Closed dovahcrow closed 9 years ago

dovahcrow commented 9 years ago

this is a meta issue

dovahcrow commented 9 years ago

ref: http://supertech.csail.mit.edu/papers/steal.pdf

zonyitoo commented 9 years ago

Simple implementation of BusyLeaves

#![feature(std_misc)]

extern crate coroutine;

use std::thread;
use std::rt::util::default_sched_threads;

use coroutine::mpmc_bounded_queue::Queue;
use coroutine::coroutine::{Coroutine, State};

fn main() {
    const MAX_MESSAGES_NUM: usize = 1000;
    let n_threads = default_sched_threads();

    let queue = Queue::with_capacity(n_threads * MAX_MESSAGES_NUM);

    let coro = Coroutine::spawn(move || {
        let mut count = 0;
        loop {
            println!("Counting {} in {:?}", count, thread::current());
            count += 1;

            Coroutine::sched();
        }
    });

    queue.push(coro);

    let mut threads = Vec::with_capacity(n_threads);
    for thread_id in 0..n_threads {
        let queue = queue.clone();
        let t = thread::Builder::new().name(format!("Thread {}", thread_id)).spawn(move || {
            loop {
                match queue.pop() {
                    Some(coro) => {
                        coro.resume().unwrap();

                        match coro.state() {
                            State::Suspended => {
                                queue.push(coro);
                            },
                            _ => {}
                        }
                    },
                    None => {}
                }
            }
        }).unwrap();

        threads.push(t);
    }

    for t in threads.into_iter() {
        t.join().unwrap();
    }
}
zonyitoo commented 9 years ago

Here comes the problem: what would happen if a Handle was added into the queue more than once? I think I should reconsider the design of APIs.

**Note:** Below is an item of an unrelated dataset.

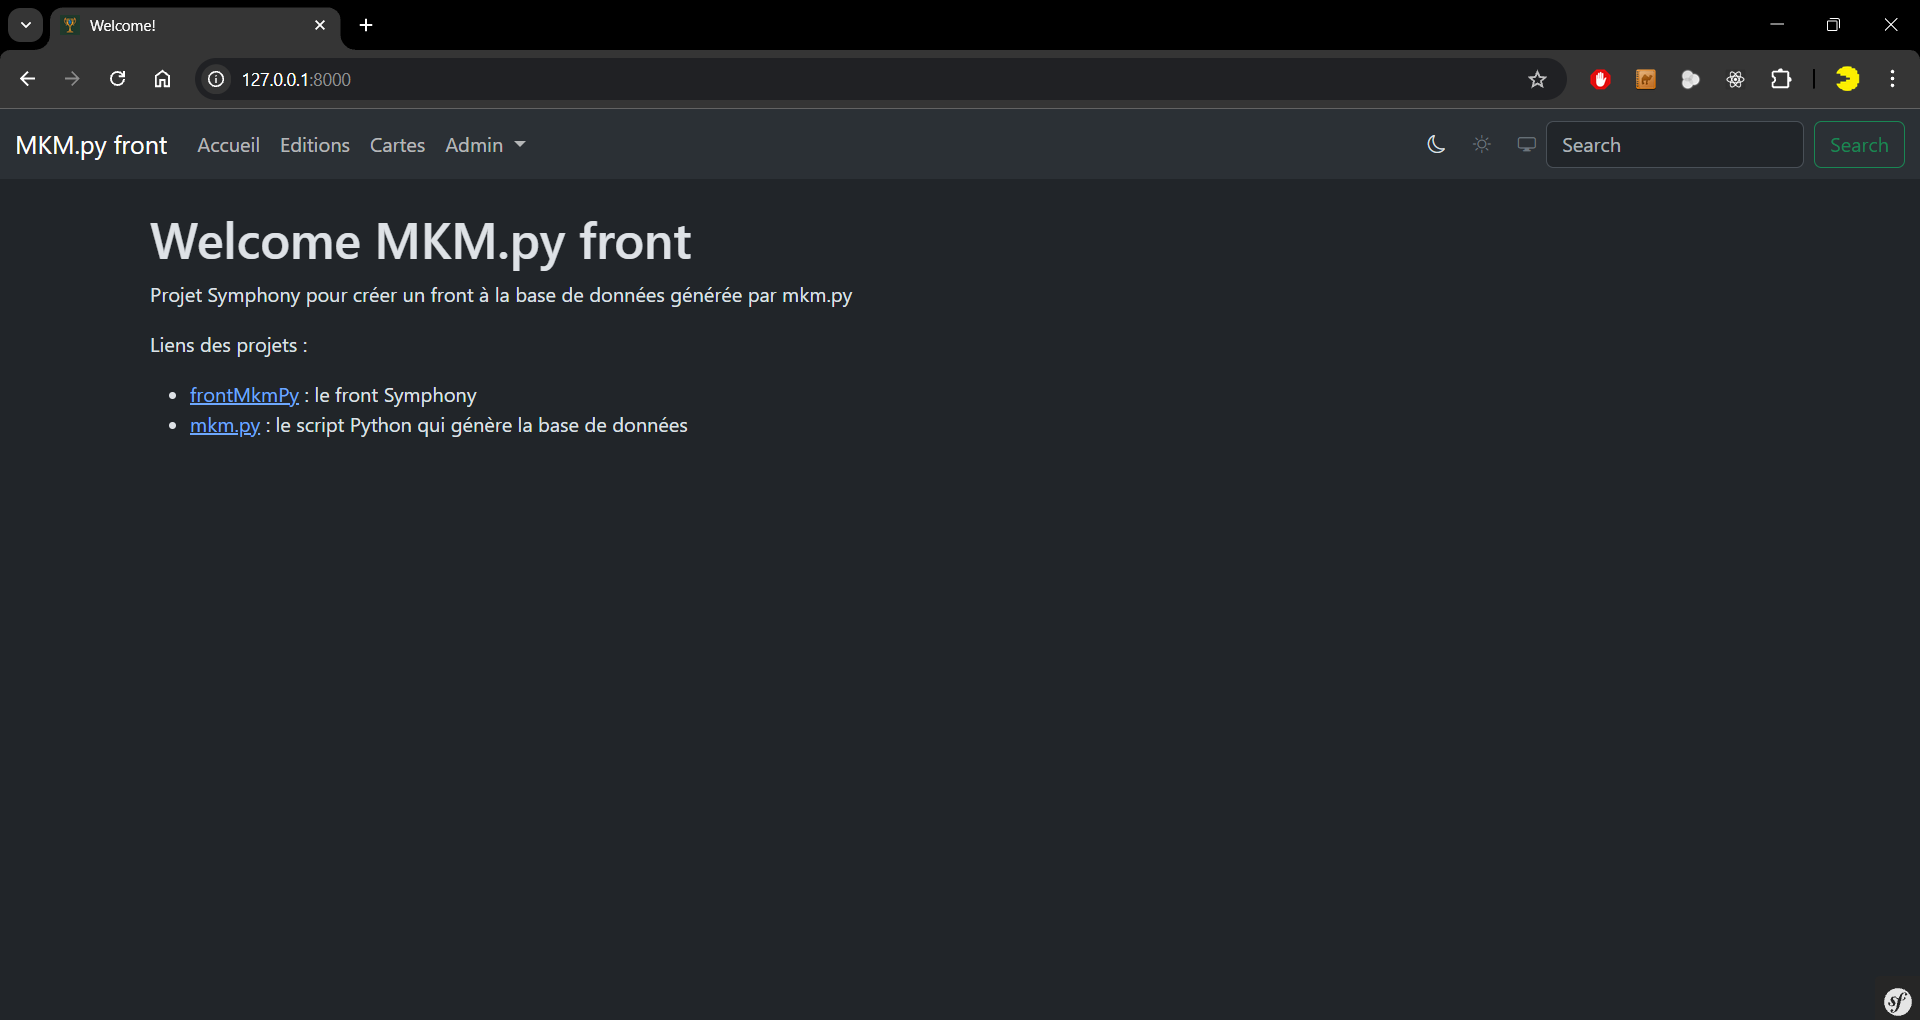This screenshot has height=1020, width=1920.
Task: Bookmark this page with the star icon
Action: coord(1537,79)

zonyitoo commented 9 years ago

In https://github.com/maciekgajewski/coroutines, Scheduler is a Singleton.

When the Scheduler was constructed, it will creates Processors, which actually are native threads with work queues.

When spawning a Coroutine, a Unique handler to the Coroutine may be created. Then the handler will be pushed into a queue owned by Scheduler, which means that the Scheduler owns all Coroutines.

When a Coroutine is ready, Scheduler::schedule may be called with a weak ref to the Coroutine, which actually adds it to a Processor's work queue or a global ready queue inside the Scheduler.

When a Processor is starving, it will ask the Scheduler for more work. Scheduler may tried to get some Coroutines from the global queue. If there is nothing left, let him wait.

When a Coroutine dies, it will tell its parent who spawns it (the Scheduler) to delete itself. All weak ref to the Coroutine will be invalid.

zonyitoo commented 9 years ago

maciekgajewski/corotines does not provide any mechanisms to ensure only one handler to a coroutine can be added into the ready list.

zonyitoo commented 9 years ago

In the original version of libgreen, they implement the work-stealing scheduler heavily rely on many lock-free queues.

Every Scheduler has its own work queue, which is a lock-free queue. This queue is a special type of mpmc queue but it provides multiple Stealers and one Worker. The Scheduler gets work from the queue with pop operation on the Worker, which has less overhead than getting data from Stealer. The other Schedulers have one copy of the Stealer. When the Scheduler is starving, it will call steal on every Stealers it records. If one of them succeed, it runs the coroutine immediately.

Scheduler is in thread local storage.

There are communication channels (mpsc queues) between Schedulers. They could send messages to other Schedulers.

spawn operation is nothing more than add the created coroutine to the Scheduler in current thread.